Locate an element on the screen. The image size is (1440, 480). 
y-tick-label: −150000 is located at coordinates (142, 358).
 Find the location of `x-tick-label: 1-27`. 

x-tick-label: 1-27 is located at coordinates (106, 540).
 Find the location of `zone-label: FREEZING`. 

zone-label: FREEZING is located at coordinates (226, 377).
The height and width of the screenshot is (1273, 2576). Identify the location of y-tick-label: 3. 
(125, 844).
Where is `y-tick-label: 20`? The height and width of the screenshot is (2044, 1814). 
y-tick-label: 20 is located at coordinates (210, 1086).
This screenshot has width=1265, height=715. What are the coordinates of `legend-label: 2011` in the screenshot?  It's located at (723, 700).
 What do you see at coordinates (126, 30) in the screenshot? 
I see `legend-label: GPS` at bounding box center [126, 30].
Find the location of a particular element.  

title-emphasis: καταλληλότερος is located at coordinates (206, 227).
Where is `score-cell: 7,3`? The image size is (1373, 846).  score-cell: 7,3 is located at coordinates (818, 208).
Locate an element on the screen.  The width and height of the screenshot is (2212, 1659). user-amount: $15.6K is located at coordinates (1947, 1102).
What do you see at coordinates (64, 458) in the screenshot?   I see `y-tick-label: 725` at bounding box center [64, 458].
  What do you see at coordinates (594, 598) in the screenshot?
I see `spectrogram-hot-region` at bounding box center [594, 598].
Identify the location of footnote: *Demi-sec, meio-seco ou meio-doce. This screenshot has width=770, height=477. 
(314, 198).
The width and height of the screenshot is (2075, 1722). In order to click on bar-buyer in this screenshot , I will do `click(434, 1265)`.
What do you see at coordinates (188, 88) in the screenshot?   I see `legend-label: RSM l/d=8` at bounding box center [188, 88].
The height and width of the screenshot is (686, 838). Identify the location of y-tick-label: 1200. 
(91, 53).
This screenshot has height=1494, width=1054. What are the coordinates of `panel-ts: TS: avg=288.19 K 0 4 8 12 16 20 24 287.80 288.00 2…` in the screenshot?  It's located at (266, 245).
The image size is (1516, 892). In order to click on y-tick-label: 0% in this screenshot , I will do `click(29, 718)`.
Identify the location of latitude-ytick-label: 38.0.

===

Exercise prompt
Write out the rows above word for word, from the first line through the line that contains "y-tick-label: 20 is", including that line.

Solution
Locate an element on the screen. The image size is (1440, 480). 
y-tick-label: −150000 is located at coordinates (142, 358).
 Find the location of `x-tick-label: 1-27`. 

x-tick-label: 1-27 is located at coordinates (106, 540).
 Find the location of `zone-label: FREEZING`. 

zone-label: FREEZING is located at coordinates (226, 377).
The height and width of the screenshot is (1273, 2576). Identify the location of y-tick-label: 3. 
(125, 844).
Where is `y-tick-label: 20`? The height and width of the screenshot is (2044, 1814). 
y-tick-label: 20 is located at coordinates (210, 1086).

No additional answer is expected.